General asks Obama for year-long pause in troop withdrawals from Afghanistan

NATO commander Gen. John Allen wants troop levels in Afghanistan to plateau at 68,000 throughout 2013

From Ben Farmer, the Telegraph:  Gen John Allen is opposing Barack Obama’s strategy of steadily pulling out troops over the next three years and argues a premature decline will jeopardise security gains made in the past year.

Mr Obama announced in June that United States troop levels would fall from their current 97,000 to around 68,000 by September 2012 and continue to leave Afghanistan afterwards at a "steady pace".

Gen Allen instead wants troop levels to plateau at 68,000 throughout 2013, before withdrawal resumes in 2014, sources in Kabul said.
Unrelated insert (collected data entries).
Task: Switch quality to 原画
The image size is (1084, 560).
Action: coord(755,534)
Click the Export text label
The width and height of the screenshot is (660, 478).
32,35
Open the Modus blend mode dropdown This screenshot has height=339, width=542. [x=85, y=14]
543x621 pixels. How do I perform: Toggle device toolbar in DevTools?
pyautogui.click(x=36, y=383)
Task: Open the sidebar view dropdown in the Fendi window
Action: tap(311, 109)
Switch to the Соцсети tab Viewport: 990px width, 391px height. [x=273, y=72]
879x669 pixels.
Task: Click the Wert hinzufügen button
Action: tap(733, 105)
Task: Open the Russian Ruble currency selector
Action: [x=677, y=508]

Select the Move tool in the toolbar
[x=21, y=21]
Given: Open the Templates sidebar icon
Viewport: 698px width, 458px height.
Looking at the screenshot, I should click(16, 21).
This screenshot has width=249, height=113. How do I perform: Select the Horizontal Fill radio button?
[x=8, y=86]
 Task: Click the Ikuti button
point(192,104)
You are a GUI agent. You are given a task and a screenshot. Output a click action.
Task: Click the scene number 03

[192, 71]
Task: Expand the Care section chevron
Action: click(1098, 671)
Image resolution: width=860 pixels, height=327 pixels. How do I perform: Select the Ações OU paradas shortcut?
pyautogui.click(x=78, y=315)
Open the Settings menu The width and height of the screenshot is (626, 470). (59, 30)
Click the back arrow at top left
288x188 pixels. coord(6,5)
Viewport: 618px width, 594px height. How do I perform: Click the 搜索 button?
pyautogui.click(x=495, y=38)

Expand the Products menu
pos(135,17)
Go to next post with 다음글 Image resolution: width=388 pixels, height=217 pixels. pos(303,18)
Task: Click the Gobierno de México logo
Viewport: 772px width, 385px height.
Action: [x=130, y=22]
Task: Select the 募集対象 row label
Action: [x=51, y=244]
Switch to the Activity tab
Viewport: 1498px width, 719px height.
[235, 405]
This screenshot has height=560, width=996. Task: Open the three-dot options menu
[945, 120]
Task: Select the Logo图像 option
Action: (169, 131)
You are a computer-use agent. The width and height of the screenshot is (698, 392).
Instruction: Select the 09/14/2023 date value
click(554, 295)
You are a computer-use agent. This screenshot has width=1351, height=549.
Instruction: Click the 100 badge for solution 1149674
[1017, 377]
The American president has yet to respond to the general’s suggestion, but it has been not been welcomed by administration officials according to one senior officer familiar with the discussions. . . .

The senior officer told the Daily Telegraph that deciding where to cut the 30,000 troops due to leave by September had involved "very tough decisions" and Gen Allen wanted a breathing space to continue pressure on the Taliban.

A senior official in Kabul confirmed Nato top brass wanted to keep troop levels constant for at least a year, but predicted Mr Obama would seek to promise a further withdrawal before November’s US elections.

Lt Col Jimmie Cummings, spokesman for Nato forces in Kabul said: "General Allen communicates with his chain of command all the way up to the White House, but I cannot confirm the details of those conversations . . . .

Sir Sherard Cowper-Coles, former British ambassador to Kabul, denounced the 2014 deadline for withdrawal of combat troops as "tactics without strategy" if it was not accompanied by a push for a peace process.

He said: "It is very questionable – it’s worse than questionable, it’s disgraceful if it’s not accompanied by serious political strategy."